ライカCL製品担当者のマイケ・ハーバーツ氏

ライカAPS-Cシステムを担当するマイケ・ハーバーツ氏は、現在のAPS-Cフォーマットについて「画質的にも画角的にも"スイートスポット"」だと説明。ライカレンズの開発責任者であるピーター・カルベ氏も、レンズ技術の観点から「(100年前にライカを発明した)オスカー・バルナックは、今ならAPS-Cフォーマットを選ぶだろう」と語ったそうだ。

その理由は、十分な画質を得られる大きさのフォーマットでありながら、35mmフルサイズ(=100年前から続く"ライカ判")に対してカメラを小さくできるというもので、カメラの小型化とはつまりライカの原点でもある。
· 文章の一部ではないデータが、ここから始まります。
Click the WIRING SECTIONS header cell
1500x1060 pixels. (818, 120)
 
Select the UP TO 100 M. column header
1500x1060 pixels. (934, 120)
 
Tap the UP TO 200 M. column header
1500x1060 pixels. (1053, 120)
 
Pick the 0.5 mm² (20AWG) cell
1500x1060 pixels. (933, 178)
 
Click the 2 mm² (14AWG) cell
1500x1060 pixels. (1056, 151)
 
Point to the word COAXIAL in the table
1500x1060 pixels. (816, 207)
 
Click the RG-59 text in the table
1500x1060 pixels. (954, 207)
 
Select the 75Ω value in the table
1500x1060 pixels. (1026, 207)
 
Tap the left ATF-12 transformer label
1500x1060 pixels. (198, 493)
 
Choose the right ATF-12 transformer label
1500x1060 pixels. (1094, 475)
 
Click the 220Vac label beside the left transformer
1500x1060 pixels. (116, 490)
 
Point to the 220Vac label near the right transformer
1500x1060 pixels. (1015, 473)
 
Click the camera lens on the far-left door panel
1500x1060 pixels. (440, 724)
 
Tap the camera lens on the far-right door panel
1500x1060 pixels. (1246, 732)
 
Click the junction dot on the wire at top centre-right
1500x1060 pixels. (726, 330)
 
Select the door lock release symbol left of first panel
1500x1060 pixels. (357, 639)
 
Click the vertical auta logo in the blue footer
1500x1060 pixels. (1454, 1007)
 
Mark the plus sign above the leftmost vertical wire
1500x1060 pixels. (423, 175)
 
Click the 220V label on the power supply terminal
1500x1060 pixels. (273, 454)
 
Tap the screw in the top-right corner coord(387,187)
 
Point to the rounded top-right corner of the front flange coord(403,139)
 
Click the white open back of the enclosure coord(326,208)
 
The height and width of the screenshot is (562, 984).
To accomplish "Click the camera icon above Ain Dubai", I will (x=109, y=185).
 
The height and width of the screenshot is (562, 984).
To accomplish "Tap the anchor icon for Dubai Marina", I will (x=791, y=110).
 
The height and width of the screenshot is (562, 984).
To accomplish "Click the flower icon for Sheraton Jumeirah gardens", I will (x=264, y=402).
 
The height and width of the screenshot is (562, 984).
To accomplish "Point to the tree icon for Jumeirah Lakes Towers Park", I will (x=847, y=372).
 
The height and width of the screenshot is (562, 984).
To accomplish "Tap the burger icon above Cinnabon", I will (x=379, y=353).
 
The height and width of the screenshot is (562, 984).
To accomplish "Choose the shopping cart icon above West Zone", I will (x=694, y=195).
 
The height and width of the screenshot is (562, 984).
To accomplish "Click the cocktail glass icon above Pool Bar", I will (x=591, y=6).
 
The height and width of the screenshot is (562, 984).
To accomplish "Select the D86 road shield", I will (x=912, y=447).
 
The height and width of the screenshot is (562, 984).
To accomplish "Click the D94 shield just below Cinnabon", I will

1920年代に登場したライカは、映画用の35mmフィルムを縦に2コマ並べた36×24mmという小さなフォーマットを基本とし、現代に続く小型カメラの原型を作ったことで知られる。フォーマットの小ささに起因する画質面の不安は、それまで手がけていた顕微鏡レンズの技術を応用した高精度な撮影レンズを組み合わせてバランスを取った。現在、その35mm判の半分ぐらいの撮像面積であるAPS-Cフォーマットに注目するライカは、バルナックの時代と同じようにハンディかつ十分な画質を得られる"ライカ判"を再定義したいのかもしれない。

オスカー・バルナックはライカの発明者。日本では彼に敬意を表して、M型以前のライカを"バルナックライカ"と呼ぶ。写真はバルナックライカのイメージで、ライカCLのスタイリングに通じる部分がある。

ライカCLは、2014年のライカTに始まるライカTLシステムに属するカメラボディ。同じレンズを共有するライカTL2は「一緒にAPS-C市場で戦う仲間」であり、ライカCLはライカらしいアイコニックデザインを持ちながら、操作を通じてカメラと対話するような感覚が得られる伝統的な撮影が楽しめるカメラと紹介された。画質的には、14段分のダイナミックレンジがあり、アンバサダーからは自然な色再現と広いダイナミックレンジが評価されているという。最高感度はISO50000に設定できる。

ライカCLとライカTL2
ライカアンバサダーが撮影した作品を示した。

レンズはライカLマウントのTLレンズを用意。高性能であることはもちろん、最新のミラーレスカメラのレンズであっても、操作感や長きにわたって使えること("Future Proof"と表現)が重視されている。これまで広角から望遠まで6本が揃っていたが、7本目としてマイケ氏が「Super Pancake」と呼ぶライカ エルマリートTL f2.8/18mm ASPH.が加わった。

スーパー・パンケーキことライカ エルマリートTL f2.8/18mm ASPH.
ライカTLレンズのラインナップ

マイケ氏は東京に着いてから皇居外周のランニングに出かけ、その際にライカCLを持参した。カメラがそれほど小型軽量であるというアピールで、「人生の一部に組み込まれるようなカメラ」だと強調した。

マイケ氏の撮った写真。今回の来日で皇居ランの途中に撮影したもの。
イベントではハービー・山口さんと小山薫堂さんも登壇。ライカCLを試した印象を「APS-Cだが十分なクオリティがある」(小山さん)、「新しいレンズなのに、描写が硬すぎず好ましい」(ハービーさん)と評価。
別売のクリップオンストロボの「SF40」を装着したところ。
こちらも別売アクセサリーの装着例。ハンドグリップとサムレストを用意。